*Jobs*
[1] From the text on Parariki sinters, list the ways silica-rich water reaches subaerial substrates in the outflows.
[2] Reproduce the portion of the text on Parariki sinters starting with "The formation mechanisms" and going on through "vent discharge occurs.".

The formation mechanisms and morphology of Parariki sinters are primarily the products of substrate shape and size and the specific environment. Silica-rich water reaches subaerial substrates in the outflows through water level changes, wave wash and likely through capillary creep. However, these mechanisms are microfacies dependent, and do not occur everywhere at the study site.

In Microfacies 1-3, fluctuating water levels enable thermal outflows to reach subaerial portions of various substrates. Subsequent cooling and evaporation ensue, allowing dissolved silica to become oversaturated and deposit as continuous layers. Wave wash, caused by the pulsating discharge of thermal water, produces a similar effect. However, this mechanism is largely confined to Microfacies 1, where relatively vigorous vent discharge occurs.

*Data records*
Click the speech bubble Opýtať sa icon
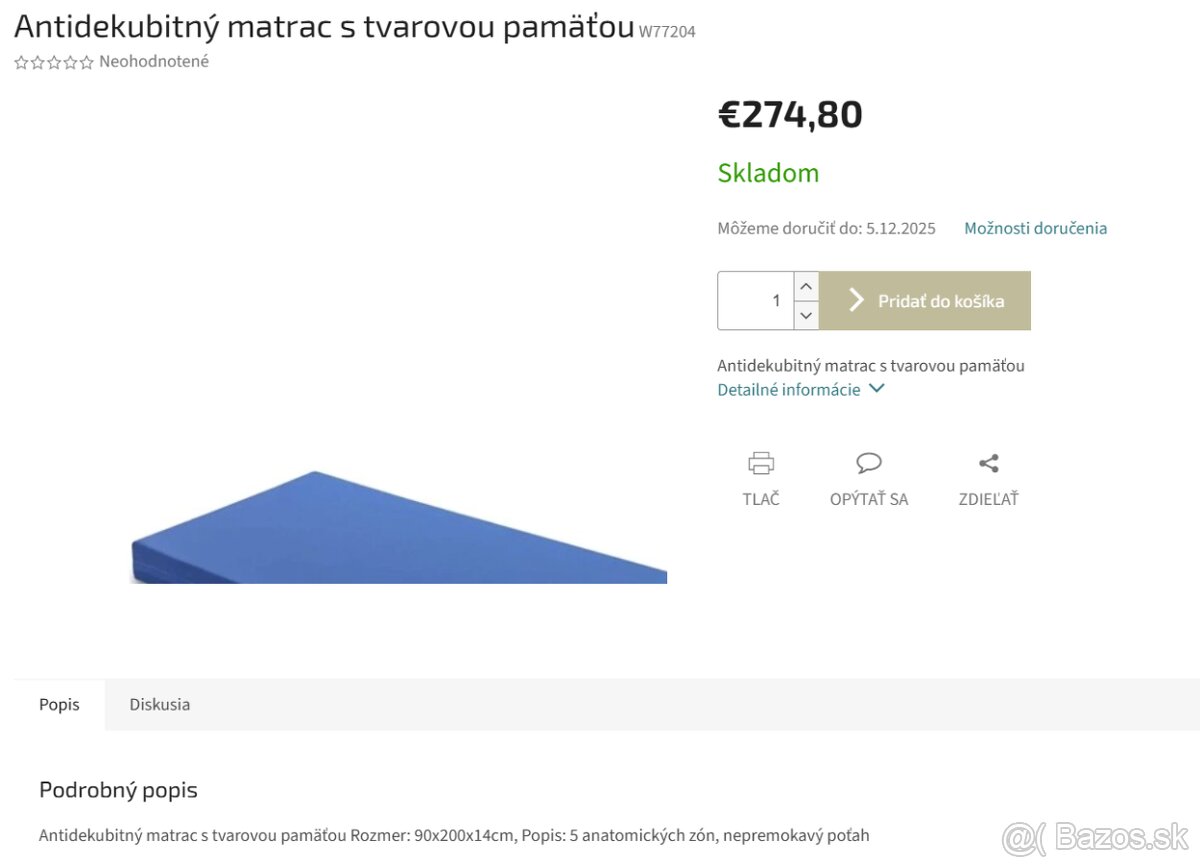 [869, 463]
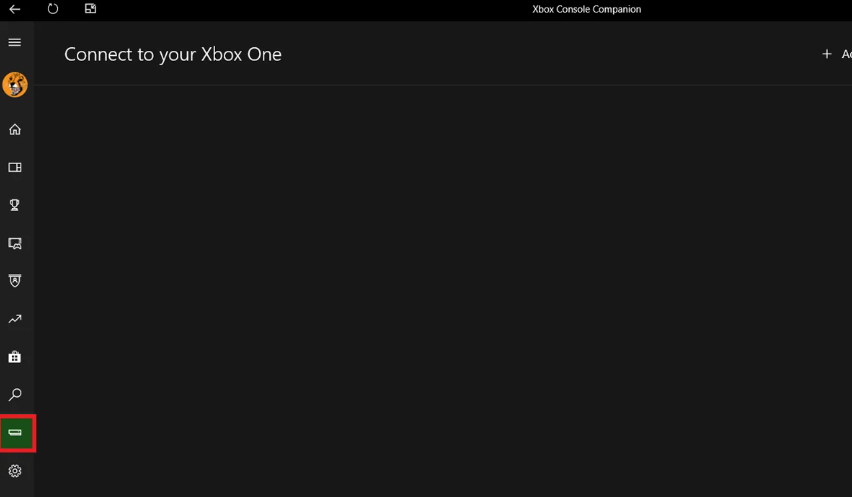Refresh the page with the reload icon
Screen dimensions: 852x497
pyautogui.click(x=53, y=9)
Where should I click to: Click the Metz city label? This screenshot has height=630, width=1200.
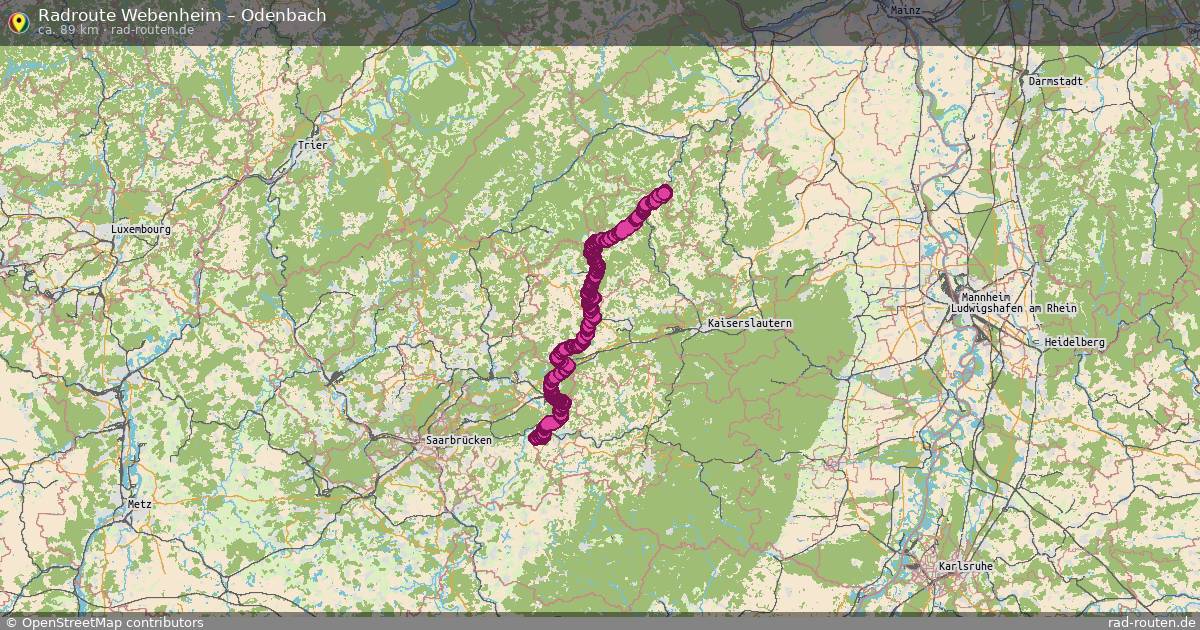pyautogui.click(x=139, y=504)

*Expected responses*
[1]
- Water level changes
- Wave wash
- Capillary creep (given as likely)

[2]
The formation mechanisms and morphology of Parariki sinters are primarily the products of substrate shape and size and the specific environment. Silica-rich water reaches subaerial substrates in the outflows through water level changes, wave wash and likely through capillary creep. However, these mechanisms are microfacies dependent, and do not occur everywhere at the study site.

In Microfacies 1-3, fluctuating water levels enable thermal outflows to reach subaerial portions of various substrates. Subsequent cooling and evaporation ensue, allowing dissolved silica to become oversaturated and deposit as continuous layers. Wave wash, caused by the pulsating discharge of thermal water, produces a similar effect. However, this mechanism is largely confined to Microfacies 1, where relatively vigorous vent discharge occurs.